I am mainly a java developer. I have been working in ruby ​​for about a year. Unlike java, Ruby is a purely object-oriented programming language. There is doubt. Is this passing by value or passing by reference? Java works like a pass-by-value: "When passing primitives, I see that the value is duplicated and passed to the method. But incase of Objects, the link is duplicated and passed to the method. The link contains the location of the object on the heap. When the method is called, only the location of the object is transferred, therefore, no duplicate objects are created.
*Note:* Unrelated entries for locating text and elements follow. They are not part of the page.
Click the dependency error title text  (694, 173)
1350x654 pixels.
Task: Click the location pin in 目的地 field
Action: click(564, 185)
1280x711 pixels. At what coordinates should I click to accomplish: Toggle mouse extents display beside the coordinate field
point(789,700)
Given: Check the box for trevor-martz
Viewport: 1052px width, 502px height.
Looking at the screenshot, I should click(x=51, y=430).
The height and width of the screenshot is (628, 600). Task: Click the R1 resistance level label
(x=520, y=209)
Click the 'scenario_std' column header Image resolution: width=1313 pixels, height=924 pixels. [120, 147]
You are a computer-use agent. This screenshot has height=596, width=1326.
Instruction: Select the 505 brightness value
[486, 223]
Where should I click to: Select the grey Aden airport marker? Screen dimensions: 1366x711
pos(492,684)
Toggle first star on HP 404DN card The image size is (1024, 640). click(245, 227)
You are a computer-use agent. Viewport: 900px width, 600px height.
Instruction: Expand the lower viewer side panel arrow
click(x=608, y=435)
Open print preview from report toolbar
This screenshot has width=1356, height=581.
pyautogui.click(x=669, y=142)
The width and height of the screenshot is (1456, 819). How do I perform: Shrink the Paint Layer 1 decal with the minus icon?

The same object is modified. "

But when I tried the below ruby ​​code snippet, I got the same results as I got in Java: "Numbers work like a primitive (like in Java) while calling a method while the array works like perfect links like in Java" . Now I am confused. If everything in ruby ​​is an object, then why is the number of objects duplicated during a method call?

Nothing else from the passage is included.